*Problem:* An exact copy of all the records is the expected answer.

*Task data:*
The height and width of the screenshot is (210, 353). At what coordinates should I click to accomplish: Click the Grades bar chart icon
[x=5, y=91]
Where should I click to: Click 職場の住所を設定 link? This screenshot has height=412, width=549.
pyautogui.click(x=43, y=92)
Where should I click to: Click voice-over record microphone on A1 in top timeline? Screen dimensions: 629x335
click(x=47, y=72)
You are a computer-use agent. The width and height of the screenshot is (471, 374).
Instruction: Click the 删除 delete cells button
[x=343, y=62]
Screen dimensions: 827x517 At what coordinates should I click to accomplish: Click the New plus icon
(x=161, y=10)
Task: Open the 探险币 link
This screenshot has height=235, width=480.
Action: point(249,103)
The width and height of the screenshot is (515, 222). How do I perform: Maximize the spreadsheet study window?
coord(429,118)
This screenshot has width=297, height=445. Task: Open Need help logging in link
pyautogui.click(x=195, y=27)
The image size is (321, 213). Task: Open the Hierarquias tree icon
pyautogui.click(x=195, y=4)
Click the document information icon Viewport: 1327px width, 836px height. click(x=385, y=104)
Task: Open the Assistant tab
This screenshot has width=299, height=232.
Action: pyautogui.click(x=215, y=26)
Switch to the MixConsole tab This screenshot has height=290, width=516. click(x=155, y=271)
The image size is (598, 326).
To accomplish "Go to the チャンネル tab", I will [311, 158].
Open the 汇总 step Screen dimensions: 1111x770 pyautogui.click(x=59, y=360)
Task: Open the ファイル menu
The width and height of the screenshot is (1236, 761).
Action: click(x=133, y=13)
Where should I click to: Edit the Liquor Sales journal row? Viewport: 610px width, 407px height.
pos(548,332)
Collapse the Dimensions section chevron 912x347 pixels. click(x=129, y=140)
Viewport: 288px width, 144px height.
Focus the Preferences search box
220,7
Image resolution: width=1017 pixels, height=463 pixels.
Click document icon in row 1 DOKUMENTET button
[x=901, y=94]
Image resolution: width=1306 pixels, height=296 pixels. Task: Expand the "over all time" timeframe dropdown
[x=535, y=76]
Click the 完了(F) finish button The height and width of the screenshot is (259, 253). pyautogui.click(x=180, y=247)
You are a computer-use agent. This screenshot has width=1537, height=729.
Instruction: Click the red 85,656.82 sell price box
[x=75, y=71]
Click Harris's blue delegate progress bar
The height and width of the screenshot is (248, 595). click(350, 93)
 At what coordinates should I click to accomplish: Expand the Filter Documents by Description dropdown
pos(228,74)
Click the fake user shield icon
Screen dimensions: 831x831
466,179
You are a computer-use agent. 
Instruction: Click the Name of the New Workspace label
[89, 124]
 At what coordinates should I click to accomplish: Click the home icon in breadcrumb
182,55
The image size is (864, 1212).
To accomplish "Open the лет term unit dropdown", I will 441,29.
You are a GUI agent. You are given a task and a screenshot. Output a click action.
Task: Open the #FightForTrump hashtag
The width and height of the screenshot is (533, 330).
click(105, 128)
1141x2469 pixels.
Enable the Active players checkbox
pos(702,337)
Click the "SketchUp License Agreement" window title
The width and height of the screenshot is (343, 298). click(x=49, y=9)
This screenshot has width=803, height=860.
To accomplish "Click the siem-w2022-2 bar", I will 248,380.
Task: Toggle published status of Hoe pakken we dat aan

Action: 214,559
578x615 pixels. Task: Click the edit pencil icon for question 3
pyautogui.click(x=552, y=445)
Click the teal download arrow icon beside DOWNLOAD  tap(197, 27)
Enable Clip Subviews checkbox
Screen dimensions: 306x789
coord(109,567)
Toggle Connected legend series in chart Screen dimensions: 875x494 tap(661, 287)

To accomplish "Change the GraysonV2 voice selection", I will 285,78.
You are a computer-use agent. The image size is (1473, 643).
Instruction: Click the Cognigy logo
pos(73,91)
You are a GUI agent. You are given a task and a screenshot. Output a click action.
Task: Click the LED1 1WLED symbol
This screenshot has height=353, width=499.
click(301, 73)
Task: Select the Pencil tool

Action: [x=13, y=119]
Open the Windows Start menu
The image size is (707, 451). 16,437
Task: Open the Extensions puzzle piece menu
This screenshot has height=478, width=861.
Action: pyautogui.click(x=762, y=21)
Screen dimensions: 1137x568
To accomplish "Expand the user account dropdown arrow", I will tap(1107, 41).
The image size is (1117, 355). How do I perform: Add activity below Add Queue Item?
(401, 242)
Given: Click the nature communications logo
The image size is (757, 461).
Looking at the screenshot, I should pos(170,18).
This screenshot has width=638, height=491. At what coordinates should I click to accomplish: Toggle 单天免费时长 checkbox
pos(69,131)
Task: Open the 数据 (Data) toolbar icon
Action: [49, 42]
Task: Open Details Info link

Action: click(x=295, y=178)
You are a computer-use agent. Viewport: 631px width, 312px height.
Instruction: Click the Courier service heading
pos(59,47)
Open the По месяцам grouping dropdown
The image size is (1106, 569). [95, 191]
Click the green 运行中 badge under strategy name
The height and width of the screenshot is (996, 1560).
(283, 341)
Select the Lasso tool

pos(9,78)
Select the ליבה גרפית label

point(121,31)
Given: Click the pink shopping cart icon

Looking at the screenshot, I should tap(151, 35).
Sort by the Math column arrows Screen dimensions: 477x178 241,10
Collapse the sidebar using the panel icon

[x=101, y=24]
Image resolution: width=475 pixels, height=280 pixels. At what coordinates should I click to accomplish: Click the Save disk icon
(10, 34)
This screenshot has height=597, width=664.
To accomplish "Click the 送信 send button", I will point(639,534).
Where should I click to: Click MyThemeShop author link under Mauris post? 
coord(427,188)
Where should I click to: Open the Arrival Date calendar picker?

*Answer for the task:*
The height and width of the screenshot is (210, 353). At what coordinates should I click to accomplish: Click the Grades bar chart icon
[x=5, y=91]
Where should I click to: Click 職場の住所を設定 link? This screenshot has height=412, width=549.
pyautogui.click(x=43, y=92)
Where should I click to: Click voice-over record microphone on A1 in top timeline? Screen dimensions: 629x335
click(x=47, y=72)
You are a computer-use agent. The width and height of the screenshot is (471, 374).
Instruction: Click the 删除 delete cells button
[x=343, y=62]
Screen dimensions: 827x517 At what coordinates should I click to accomplish: Click the New plus icon
(x=161, y=10)
Task: Open the 探险币 link
This screenshot has height=235, width=480.
Action: point(249,103)
The width and height of the screenshot is (515, 222). How do I perform: Maximize the spreadsheet study window?
coord(429,118)
This screenshot has width=297, height=445. Task: Open Need help logging in link
pyautogui.click(x=195, y=27)
The image size is (321, 213). Task: Open the Hierarquias tree icon
pyautogui.click(x=195, y=4)
Click the document information icon Viewport: 1327px width, 836px height. click(x=385, y=104)
Task: Open the Assistant tab
This screenshot has width=299, height=232.
Action: pyautogui.click(x=215, y=26)
Switch to the MixConsole tab This screenshot has height=290, width=516. click(x=155, y=271)
The image size is (598, 326).
To accomplish "Go to the チャンネル tab", I will [311, 158].
Open the 汇总 step Screen dimensions: 1111x770 pyautogui.click(x=59, y=360)
Task: Open the ファイル menu
The width and height of the screenshot is (1236, 761).
Action: click(x=133, y=13)
Where should I click to: Edit the Liquor Sales journal row? Viewport: 610px width, 407px height.
pos(548,332)
Collapse the Dimensions section chevron 912x347 pixels. click(x=129, y=140)
Viewport: 288px width, 144px height.
Focus the Preferences search box
220,7
Image resolution: width=1017 pixels, height=463 pixels.
Click document icon in row 1 DOKUMENTET button
[x=901, y=94]
Image resolution: width=1306 pixels, height=296 pixels. Task: Expand the "over all time" timeframe dropdown
[x=535, y=76]
Click the 完了(F) finish button The height and width of the screenshot is (259, 253). pyautogui.click(x=180, y=247)
You are a computer-use agent. This screenshot has width=1537, height=729.
Instruction: Click the red 85,656.82 sell price box
[x=75, y=71]
Click Harris's blue delegate progress bar
The height and width of the screenshot is (248, 595). click(350, 93)
 At what coordinates should I click to accomplish: Expand the Filter Documents by Description dropdown
pos(228,74)
Click the fake user shield icon
Screen dimensions: 831x831
466,179
You are a computer-use agent. 
Instruction: Click the Name of the New Workspace label
[89, 124]
 At what coordinates should I click to accomplish: Click the home icon in breadcrumb
182,55
The image size is (864, 1212).
To accomplish "Open the лет term unit dropdown", I will 441,29.
You are a GUI agent. You are given a task and a screenshot. Output a click action.
Task: Open the #FightForTrump hashtag
The width and height of the screenshot is (533, 330).
click(105, 128)
1141x2469 pixels.
Enable the Active players checkbox
pos(702,337)
Click the "SketchUp License Agreement" window title
The width and height of the screenshot is (343, 298). click(x=49, y=9)
This screenshot has width=803, height=860.
To accomplish "Click the siem-w2022-2 bar", I will 248,380.
Task: Toggle published status of Hoe pakken we dat aan

Action: 214,559
578x615 pixels. Task: Click the edit pencil icon for question 3
pyautogui.click(x=552, y=445)
Click the teal download arrow icon beside DOWNLOAD  tap(197, 27)
Enable Clip Subviews checkbox
Screen dimensions: 306x789
coord(109,567)
Toggle Connected legend series in chart Screen dimensions: 875x494 tap(661, 287)

To accomplish "Change the GraysonV2 voice selection", I will 285,78.
You are a computer-use agent. The image size is (1473, 643).
Instruction: Click the Cognigy logo
pos(73,91)
You are a GUI agent. You are given a task and a screenshot. Output a click action.
Task: Click the LED1 1WLED symbol
This screenshot has height=353, width=499.
click(301, 73)
Task: Select the Pencil tool

Action: [x=13, y=119]
Open the Windows Start menu
The image size is (707, 451). 16,437
Task: Open the Extensions puzzle piece menu
This screenshot has height=478, width=861.
Action: pyautogui.click(x=762, y=21)
Screen dimensions: 1137x568
To accomplish "Expand the user account dropdown arrow", I will tap(1107, 41).
The image size is (1117, 355). How do I perform: Add activity below Add Queue Item?
(401, 242)
Given: Click the nature communications logo
The image size is (757, 461).
Looking at the screenshot, I should pos(170,18).
This screenshot has width=638, height=491. At what coordinates should I click to accomplish: Toggle 单天免费时长 checkbox
pos(69,131)
Task: Open the 数据 (Data) toolbar icon
Action: [49, 42]
Task: Open Details Info link

Action: click(x=295, y=178)
You are a computer-use agent. Viewport: 631px width, 312px height.
Instruction: Click the Courier service heading
pos(59,47)
Open the По месяцам grouping dropdown
The image size is (1106, 569). [95, 191]
Click the green 运行中 badge under strategy name
The height and width of the screenshot is (996, 1560).
(283, 341)
Select the Lasso tool

pos(9,78)
Select the ליבה גרפית label

point(121,31)
Given: Click the pink shopping cart icon

Looking at the screenshot, I should tap(151, 35).
Sort by the Math column arrows Screen dimensions: 477x178 241,10
Collapse the sidebar using the panel icon

[x=101, y=24]
Image resolution: width=475 pixels, height=280 pixels. At what coordinates should I click to accomplish: Click the Save disk icon
(10, 34)
This screenshot has height=597, width=664.
To accomplish "Click the 送信 send button", I will point(639,534).
Where should I click to: Click MyThemeShop author link under Mauris post? 
coord(427,188)
Where should I click to: Open the Arrival Date calendar picker?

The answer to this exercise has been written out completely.